Its not like liberal use of formula in a baby’s first days will damage a long term breastfeeding plan in the least. My boy bard got liberal amounts of formula from day 3 for the next week or two. Then he breastfed for the next 10 months without formula.
A lot of people don’t know this.
All I ever hear is ‘nipple confusion.’ Strange that babies who ‘know when to be born’ get confused about nipples? I think they’re not confused at all – they just prefer the one they get milk out of!
… and they’ve had their choice already. They were allowed to choose their birthday (if they were born to crunchy enough mothers) some 3 weeks after term. Choice of feeding method? Sorry, dude, you’ve exhausted your supply of choice.
Wait, does that mean babies who are induced or scheduled still get to pick?
They’ve got a better chance, unless they luck on crunchy mama and/or crazy providers.
There is much to be said about choiced at young age. Yesterday, my dad taught Amazing Niece (in 10 days, she turns two!) how to answer the question, “Whose girl are you?” She says, “Grandpa’s!” Unless her dad is there. Then, she quickly becomes Daddy’s (the first time the Intruder heard the question, so we know for sure he did not teach her the answer!) Today, she heard me on the phone and immediately became Auntie’s.
Yeah, I can see how terrible confusion is. Clearly, there is something wrong with her. An “attached” mom would be terrified that the kid wants whoever is available and not only her.
Yes! I know one couple (well educated – the father had a master’s degree and the mother had a bachelor’s) who used an NG tube to feed their baby expressed breastmilk because they were told that otherwise there would be nipple confusion! I mean really? An NG tube is better than a bottle (mom had milk, but baby was underweight)? Especially a bottle of expressed breastmilk if you actually think breast is best? I had to bite my tongue (they weren’t clients of mine, but rather acquaintances, so I wasn’t in a position to actually counsel them). It made me realize how far lactivism had gone, and was around the time I started reading this blog, after searching for evidence that nipple confusion was a real thing.

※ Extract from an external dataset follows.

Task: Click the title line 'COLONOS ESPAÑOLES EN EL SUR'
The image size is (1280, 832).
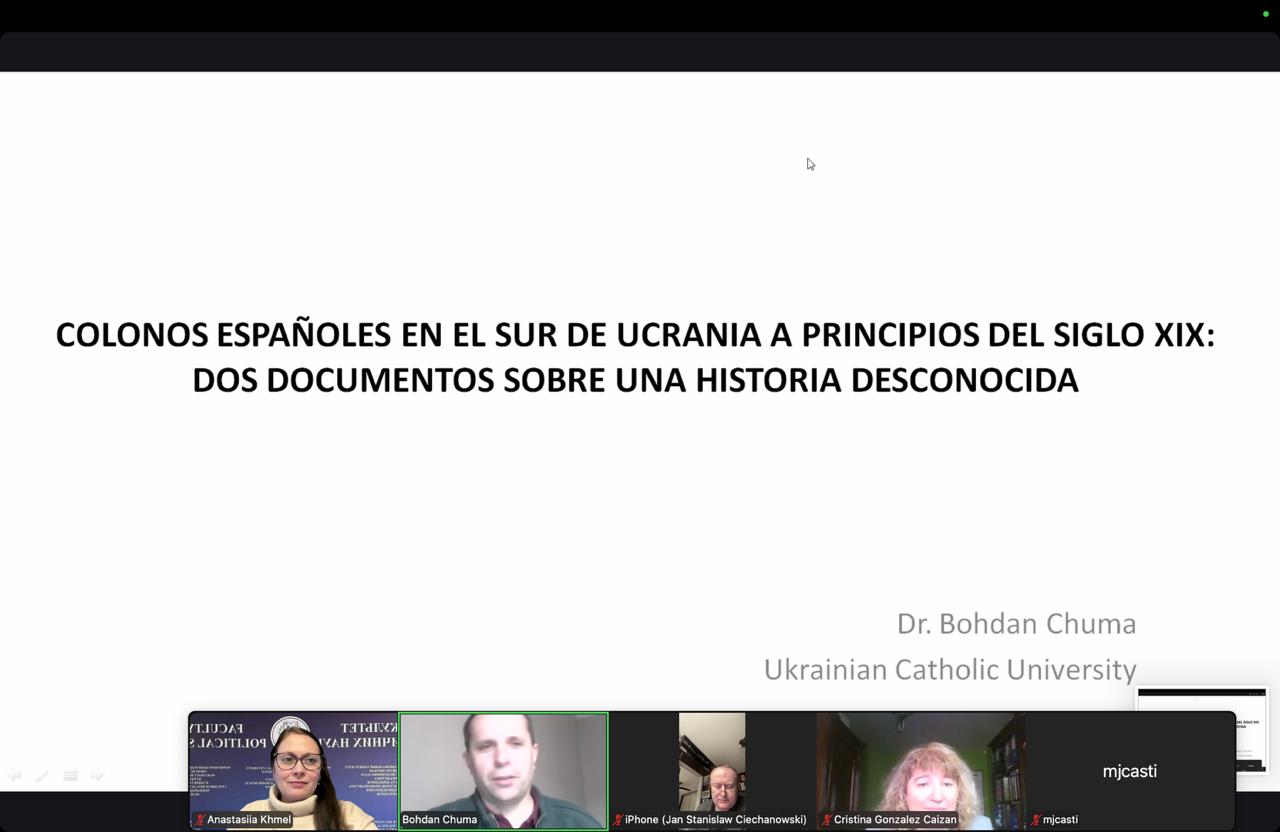Action: coord(635,335)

At my formula feeding helpline this is all. we. do. OK, not really …but we do it every single day. It’s the #1 request we get, by far. We get requests for consultations from (mostly) moms with very new babies >2 weeks, who are losing way too much weight, crying incessantly and peds are encouraging supplementation. Despite all that, they still struggle to pull the trigger. We spend copious amounts of time disproving nipple confusion, reassuring, teaching supplementation strategies, and feeding plans that work to maintain their long-term feeding goals. I’d say 80% or more are EBF after two weeks or so, and go on for many months. Of those who aren’t, their body was never going to do it. Formula supplementation didn’t “break” anything, it was already compromised.

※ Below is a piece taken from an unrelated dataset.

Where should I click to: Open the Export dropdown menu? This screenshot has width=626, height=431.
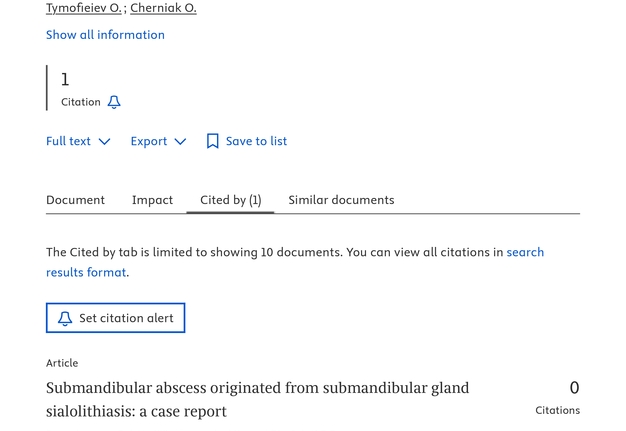158,141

They come around best if I, 1) give clear examples of past clients in similar scenarios who turned out alright, 2) listen to their concerns, 3) address the concerns succinctly and directly (no fluff), 4) reaffirm them on an emotional level, and 5) give hyper-clear directions for what to do and how to do it. This all takes time. Lots of it. I imagine a ped or other health care provider could never dedicate that much. And God knows they staff lactation consultants to manage BF problems, but nadda support and tips for those requiring formula.
Early, liberal formula supplementation from birth to two weeks keeps babies breast feeding, goddammit! I wish I could plaster it on billboards. So many suffer needlessly. We catch women (and babies) at very, very low points. It’s ridiculous and uncalled for.